I met my friend, Rita, there; we were fashionably late as usual. I was surprised to see this was a sit-down affair. We sat with one of her friends; I didn’t know anyone, of course. (Americans in Belgium are odd-ones-out most of the time; the Belgians don’t tend to invite us to join them (to be fair, they don’t invite each other either) and we are usually reticent to do so without an invitation. Most of us can’t speak French (lucky for me, I CAN) or much less Dutch, which is spoken in the northern half of the country, and so we wouldn’t know what was going on anyway. Obviously, I love opportunities to speak French, so I’m definitely the exception.) All eyes were on us as we got ourselves situated; fifteen minutes late! I think they had been waiting for us to arrive to get the proverbial show on the road.
The fellow in charge began to address the group and Rita’s friend Sandrine leaned over and said something to the effect that this was sure to be good. I heard the speaker talking about one of the sponsors of the event, and just at that moment Sandrine joked to Rita, “I hope your friend isn’t a vegetarian,” and the speaker introduced the sponsor, So-and-So Boucherie.

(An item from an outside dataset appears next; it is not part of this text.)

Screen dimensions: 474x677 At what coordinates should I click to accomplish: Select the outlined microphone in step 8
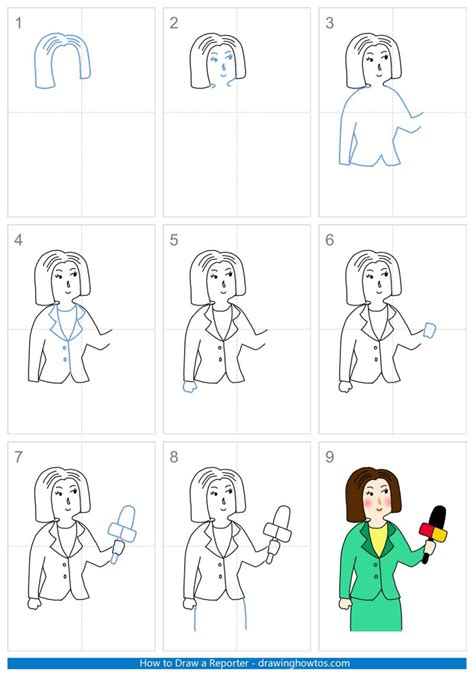278,534
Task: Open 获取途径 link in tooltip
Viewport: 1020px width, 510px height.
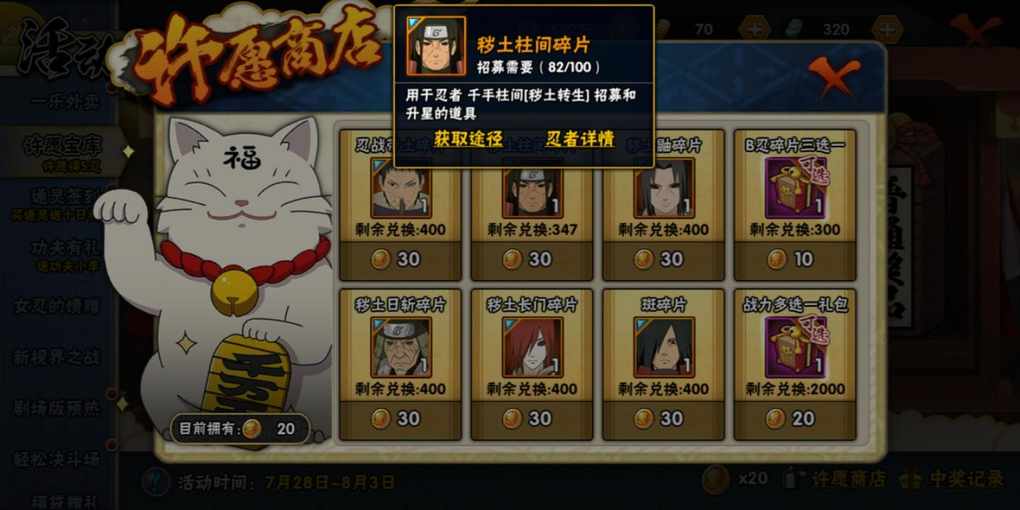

Rita stole a glance at me. She said, “well, yes, she is a vegetarian,” and I perked my ears up to hear the speaker who was telling all about the artisan butcher that was the author of this fine degustation, and the sommelier who would be providing accompanying wines, mostly from the Loire Valley in France.
My face must have registered something (disgust? Horror? An urge to escape?) because Sandrine looked at me and chortled. The lady sitting across from her and to my left rolled her eyes and sighed. Sandrine gleefully stated what we all knew by now, “It’s a butcher who is serving us! There’s nothing but meat on the menu!” Rita’s eyes were by now shifting anxiously from me, to her friend, and then to the speaker, who she evidently hoped was going to say “Poisson d’avril!” even though it was only March 23. She became progressively more mortified as Sandrine became more and more mirthful.
By now the first course was coming out, along with the first wine of the night, a light and airy rosé that was quite nice but more suited for a warm spring evening than to this dark Belgium one. As the server sat down the plate of charcuterie in front of us (it was a board generously stacked with sausages and paté to share), Sandrine tugged her arm, and said with a head jerk in my direction, “This one is a vegetarian!” The server looked properly horrified and hurried toward the front where the head honchos were standing. Sandrine chuckled again.
“It isn’t important,” I said, “I’ll have the wine. Maybe they can bring me some bread or something.”
Abashed, Rita pushed my ten euro entrance fee back toward me, saying that I would be disgusted by the food and she was so sorry. She was right, I would be fairly disgusted by the end of the evening, but I pushed the note back to her. “No, no, it’s okay. I’ll pay; I’m going to drink the wine! Besides, I didn’t come here for dinner; I came to spend time with you.” It was true. We rarely get to see one another because of our busy schedules.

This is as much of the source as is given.